← Back
The Fundamental Theorem of Calculus with the Lebesgue Integral
Most people are familiar with the sort of inverse relationship between the integral operation and the derivative, referred to as **The Fundamental Theorem of Calculus**. We are typically introduced to this relationship in a first term calculus course. I will provide a more rigorous outline of this relationship, with the Lebesgue integral, and show that that it (under certain circumstances) still obeys this relationship (if it didn't, we would be doing something wrong). Really there are two statements to consider (and for me to prove). I will state them both and then resolve them in order.
What to Consider
==
The first question, does integrability on an interval imply the existence of a derivative. Additionally, does the derivative of the integrated function, return the unintegrated function. More formally:
\[\text{If f is an integrable function on an interval } \[a,b\], \text{ where } F(x) = \int_a^x f(y) dy \]
\[\text{can we say for certain that } F^{\'} \text{ exists, and furthermore, can we conclude that } F^{\'} = f \text{ (at least for almost every } x)\]
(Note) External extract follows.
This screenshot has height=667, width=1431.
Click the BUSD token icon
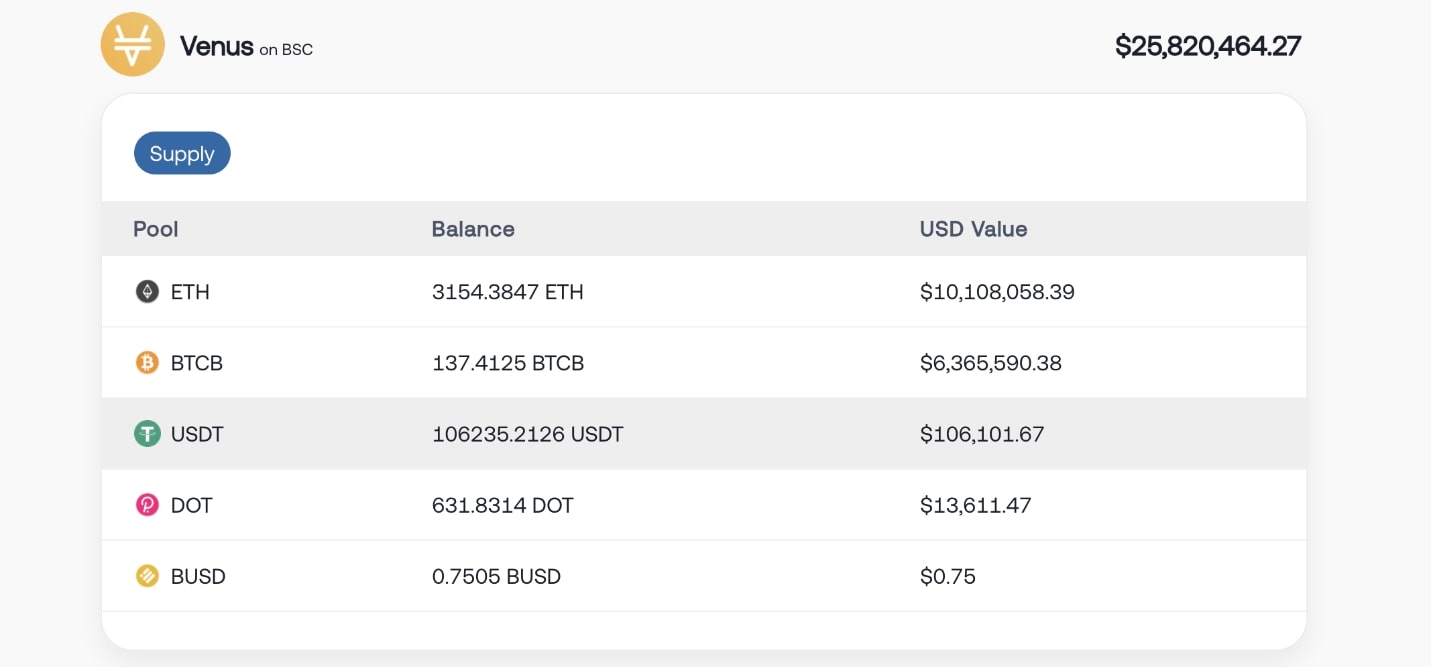(x=147, y=576)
The second question, flips this question in the other direction. What restrictions do we have to place on a function \(F\) defined on an interval \(\[a,b\]\), such that we can ensure the derivative exists (at least for almost every \(x\)), and furthermore, that this function is integrable, and that the integral of this differentiated function equals the function \(F\) evaluated at \(b\) minus the function \(F\) evaluated at \(a\). More formally, we ask:
\[\text{What characteristics must } F \text{ have such that the derivative } F^{\'} \text{ exists almost everywhere,}\]
\[\text{the differentiated function is integrable, and }\]
\[\text{that } F(b) - F(a) = \int_a^bF^{\'}(x) dx \text{ holds}\]
In other words, the first question is concerned with differentiation of an integrated function. Whereas the second question is concerned with integrating a differentiated function. In both cases we are concerned with existence of a derivative, integrability, and ensuring an inverse operation. However, the difference is in the order we apply these operations. As mentioned, we will begin with the first question.
The Derivative of an Integral and The Lebesgue Differentation Theorem
==
We define a function that serves as the definite integral of a function as:
\[F(x) = \int_a^xf(y)dy \text{ } a \leq x \leq b\]
In this case \(x\) can take any value, between and including \(a\) and \(b\). We write this as a function of \(x\) because we want \(y\) to vary along any interval that we defined by \(\[a, x\]\), so the value of the integral is determined by \(x\), where \(y\) is sometimes just called a "dummy" variable, meaning it just represents a value that varies between our boundaries. So first, we want to see if the derivative even exists. To do this, we will utilize the standard limit definition of a derivative:
\[F^{\'}(x) = \lim_{h \to 0} \frac{F(x + h) - F(x)}{h}\]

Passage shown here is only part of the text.